Bookish Matters

The person, be it gentleman or lady, who has not pleasure in a good novel, must be intolerably stupid.

—Jane Austen, Northanger Abbey

Wednesday, January 26, 2011

Keats Letter Goes Up For Auction

Do you feel the need to spend copious amounts on poetic artifacts? That's what I thought! Read on!

John Keats was engaged to one Fanny Brawne for three years. The engagement was terminated when he died in 1821. A good reason to be jilted, I suppose.

Fanny Brawne, 1833

Keats wrote letters to Brawne while he was dying of tuberculosis. And a certain one of these letters he kissed--since he could not kiss dear Fanny without infecting her. And you can now own that letter, which the lips of Keats have touched!

This letter is being auctioned by the collector and poet Roy Davids. It has an estimated value of £120,000.

Davids said, "To own a manuscript by Keats is really the closest you can get to him both physically and mentally. In some degree it is an act of worship."

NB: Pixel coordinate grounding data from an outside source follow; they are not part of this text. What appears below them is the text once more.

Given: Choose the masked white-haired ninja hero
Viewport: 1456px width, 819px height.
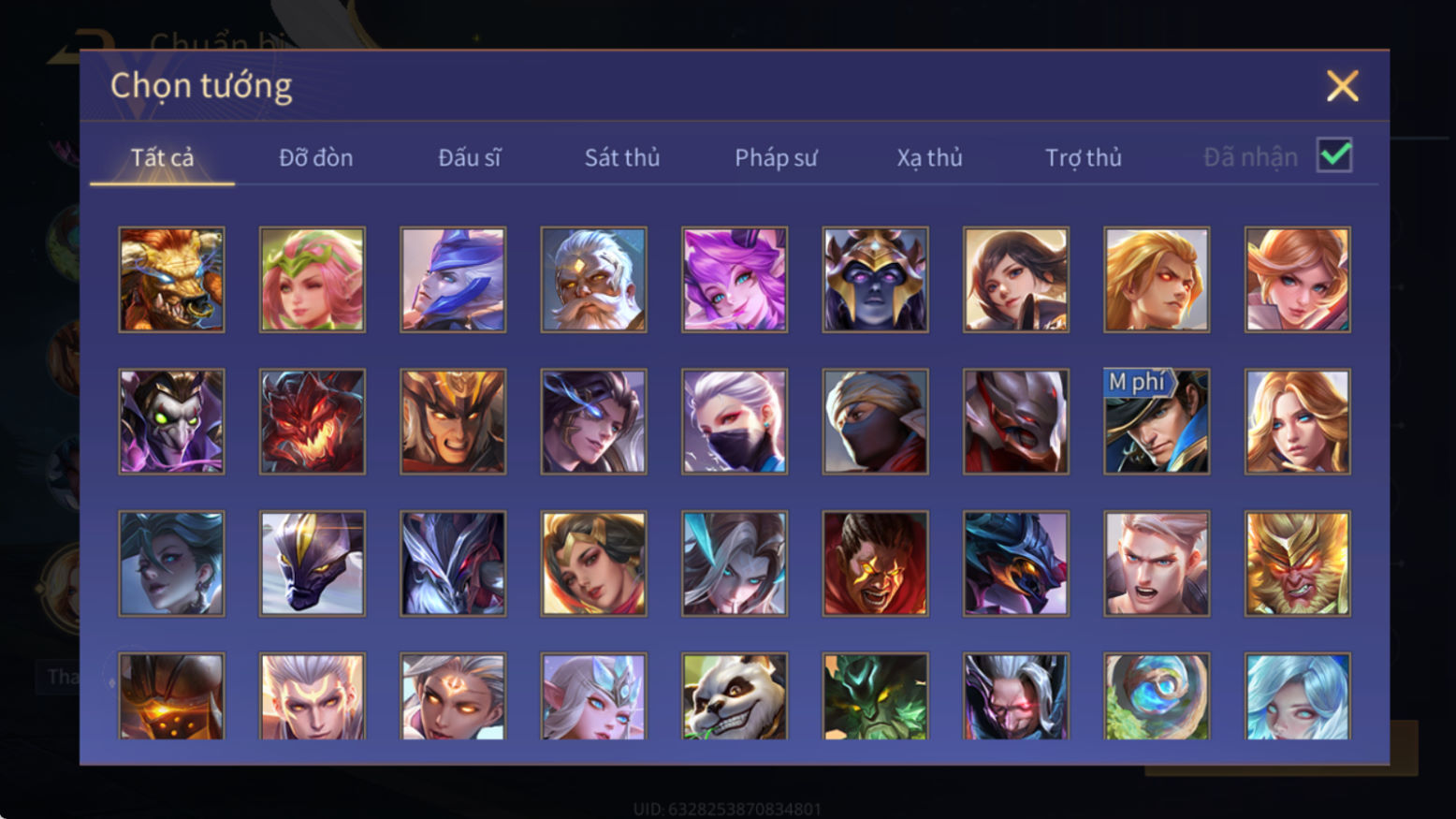Looking at the screenshot, I should pyautogui.click(x=735, y=421).
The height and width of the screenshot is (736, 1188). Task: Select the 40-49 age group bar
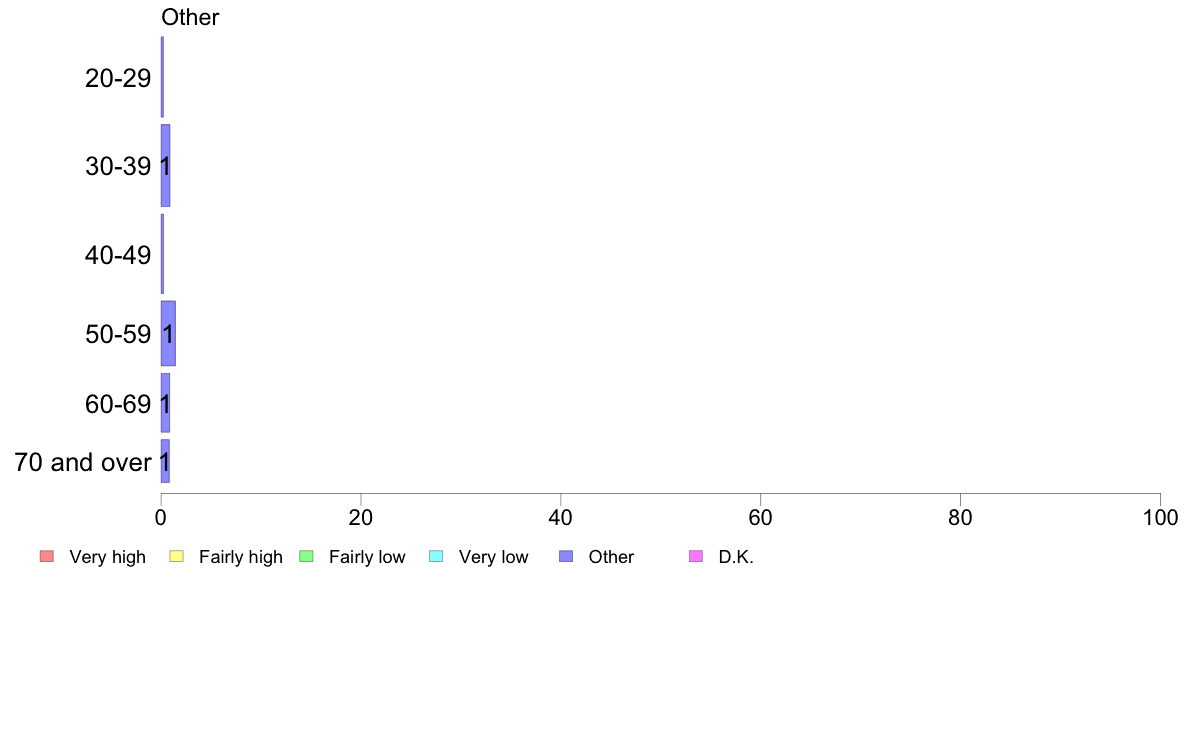pos(162,254)
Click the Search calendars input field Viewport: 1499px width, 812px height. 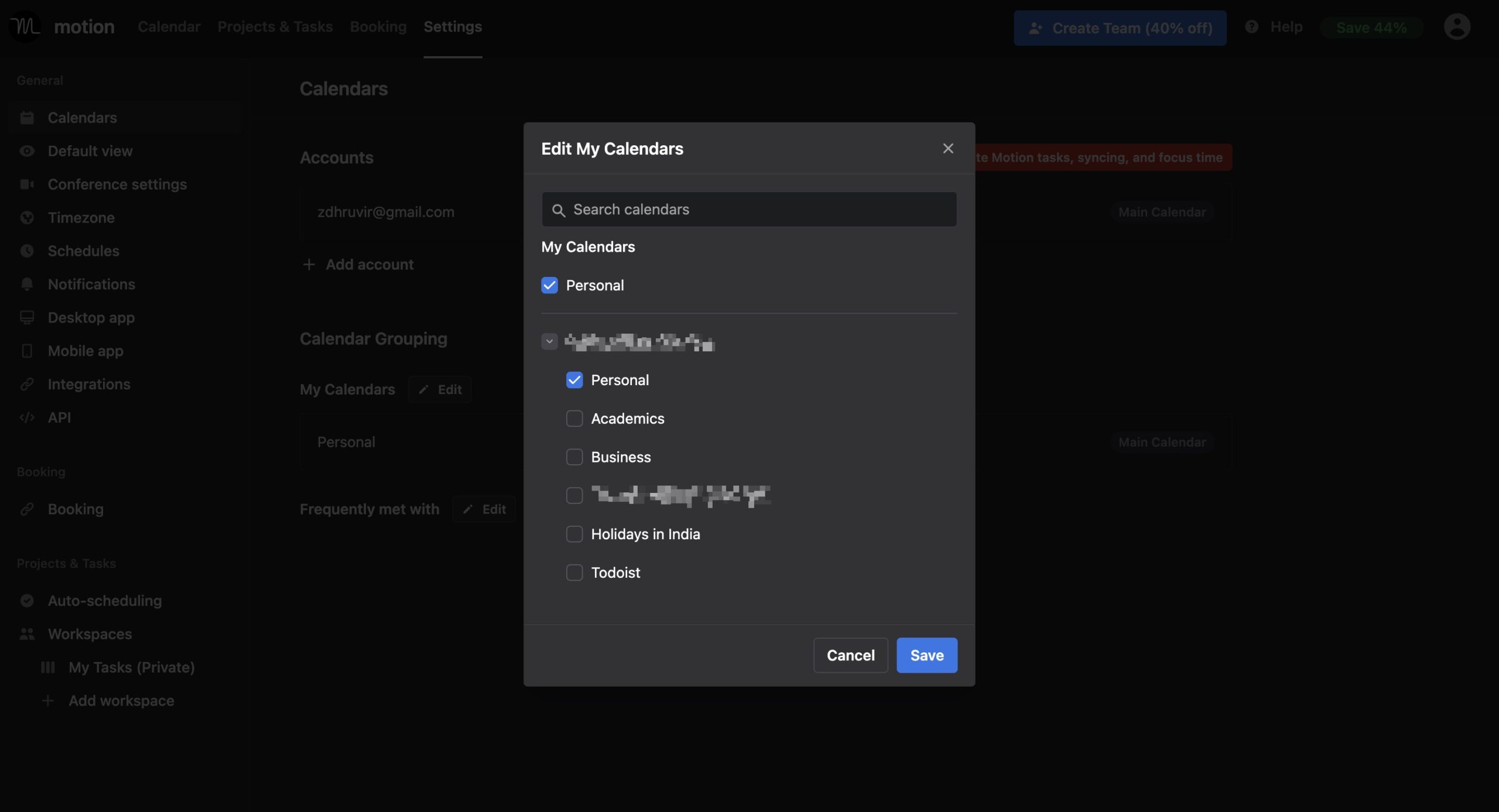(749, 208)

Here's the letter, written in 1820:

My dearest Fanny

The power of your benediction is not of so weak a nature as to pass from the ring in four and twenty hours - it is like a sacred Chalice once consecrated and ever consecrate. I shall Kiss your name and mine where your Lips have been - Lips! why should such a poor prisoner as I am talk about such things. Thank God, though I hold them the dearest pleasures in the universe, I have a consolation independent of them in the certainty of your affectation. I could write a song in the style of Tom Moores Pathetic about Memory if that would be any relief to me. No. It would not be. I will be as obstinate as a Robin, I will not sing in a cage. Health is my expected heaven and you are the Houri - this word I believe is both singular and plural - if only plural never mind - you are a thousand of them.

Ever yours affectionately my dearest, j.k

1 comment:

  1. Ooo! I just watched a (kind of bad) movie about their romance.